▶ [Goal of the exercise]: Please turn the paragraph beginning "Removed duplicate entries" in the commit message below into a two-item list that keeps its main facts.

▶ [Passage]:
Improve `StructuredAddressesRegExProvider` readability

This CL improves the readability of the
`StructuredAddressesRegExProvider` by making the following changes:

- Replaced kOptional... regexes with non-optional versions,
using the `MatchQuantifier::kOptional` argument instead.

- Created `CaptureTypeWithPatternOptional` and
`NoCapturePatternOptional` wrappers and used them where applicable.

- Removed duplicate entries from the LastNamePrefix regex and
improved the comprehensiveness of the Dutch regexes by adding
missing prefixes such as "von der".

Bug: 386916943
Change-Id: I9756d1e9663266e3ab1519af5c450e2a40dbfb1c
Reviewed-on: https://chromium-review.googlesource.com/c/chromium/src/+/6218544
Commit-Queue: Piotr Kotynia <piotrkotynia@google.com>
Reviewed-by: Dominic Battré <battre@chromium.org>
Reviewed-by: Norge Vizcay <vizcay@google.com>
Cr-Commit-Position: refs/heads/main@{#1413983}
diff --git a/components/autofill/core/browser/data_model/autofill_structured_address_regex_provider.cc b/components/autofill/core/browser/data_model/autofill_structured_address_regex_provider.cc
index 3d1330b0..9a48a86 100644
--- a/components/autofill/core/browser/data_model/autofill_structured_address_regex_provider.cc
+++ b/components/autofill/core/browser/data_model/autofill_structured_address_regex_provider.cc
@@ -68,10 +68,10 @@
     "|lt|ltc|ltg|ltjg|maj|major|mg|pastor|prof|rep|reverend"

▶ [Information provided]:
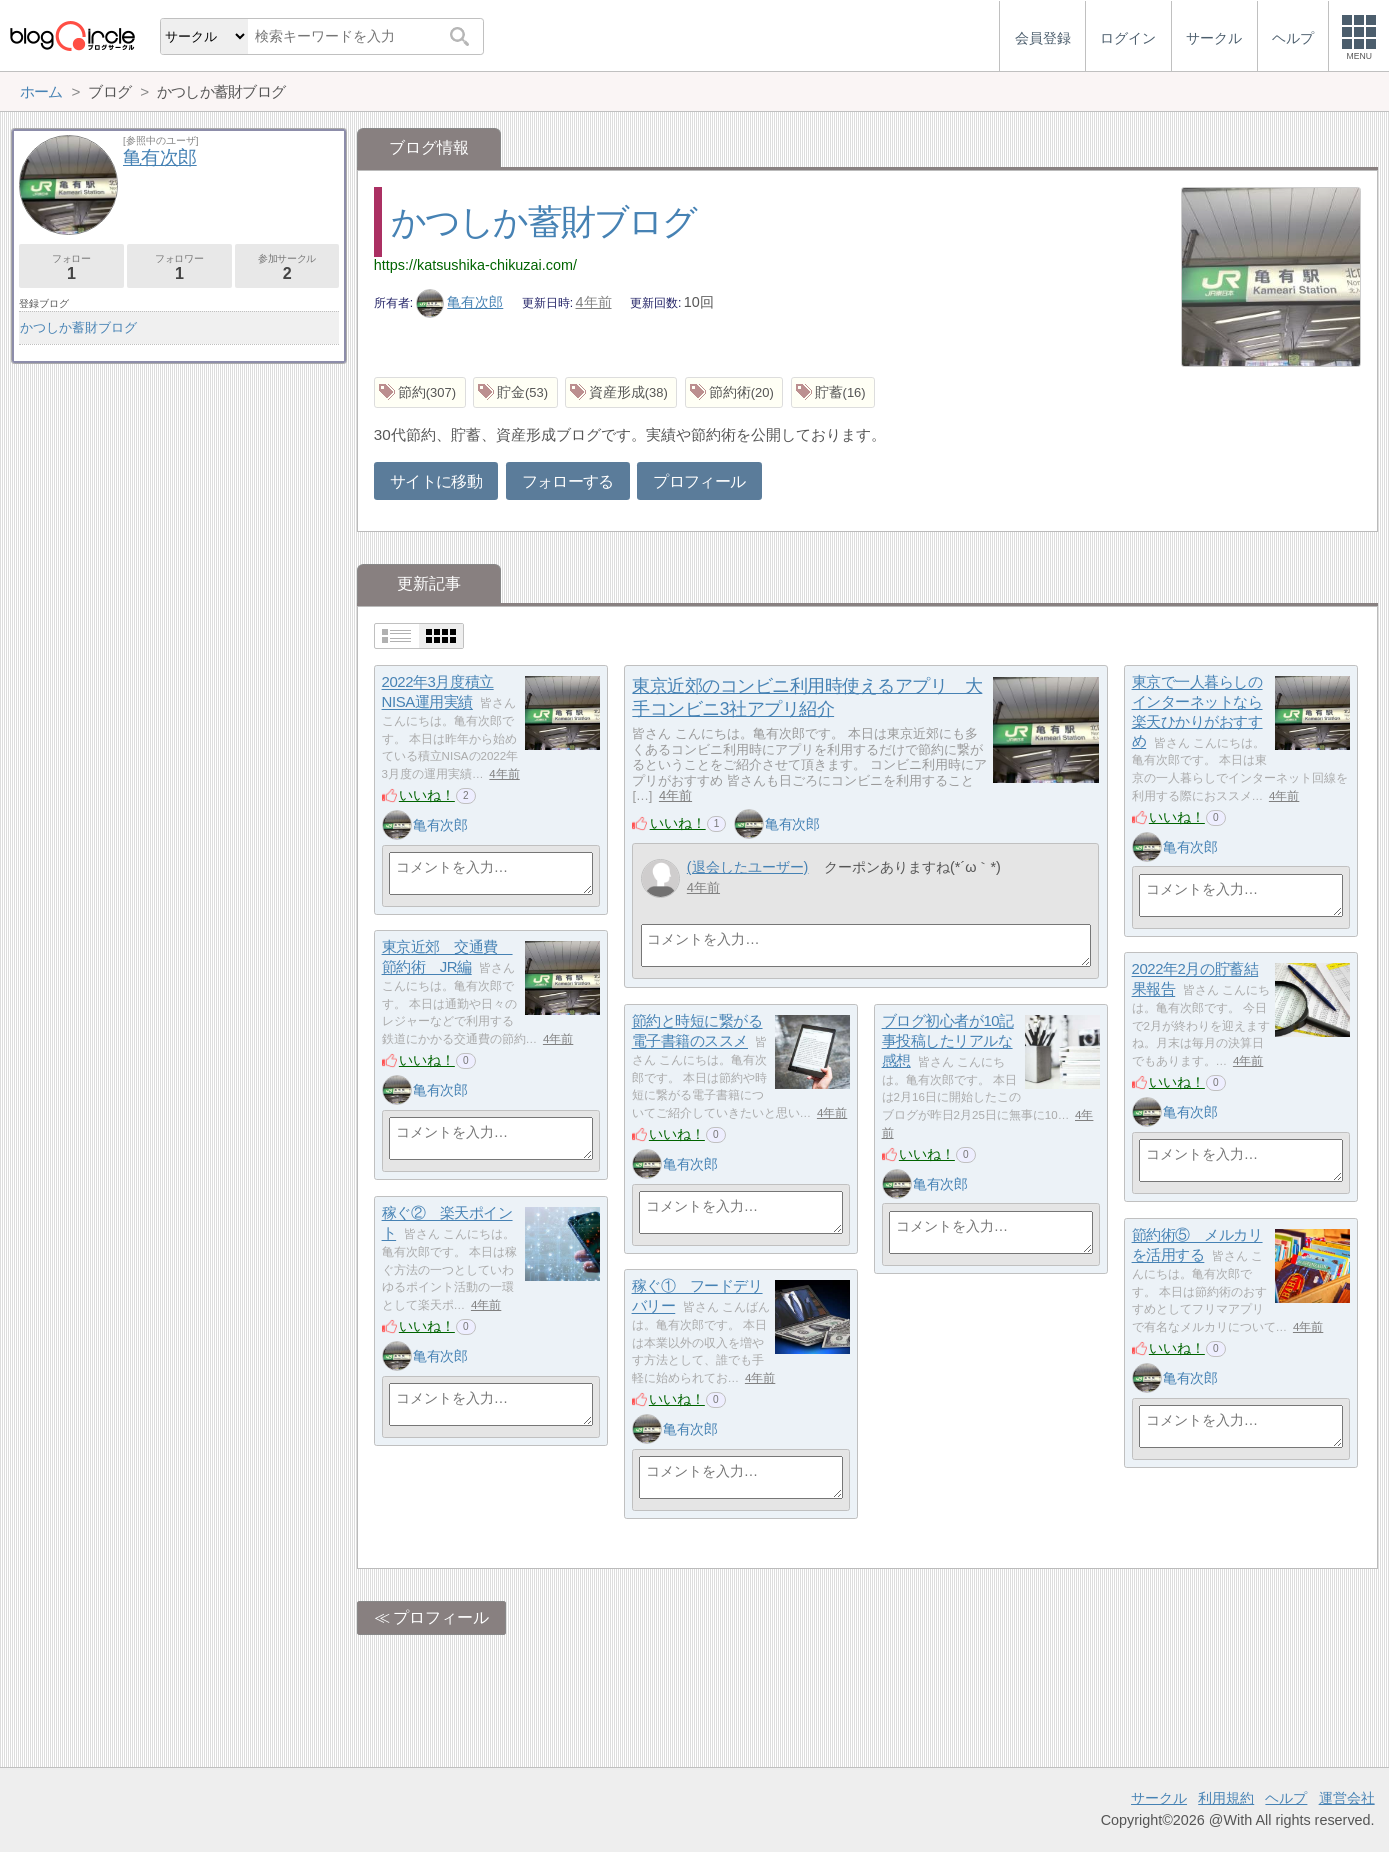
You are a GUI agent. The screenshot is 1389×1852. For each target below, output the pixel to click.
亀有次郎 (460, 302)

▶ [Correct output]:
- Removed duplicate entries from the LastNamePrefix regex.
- Made the Dutch regexes more comprehensive by adding missing prefixes such as "von der".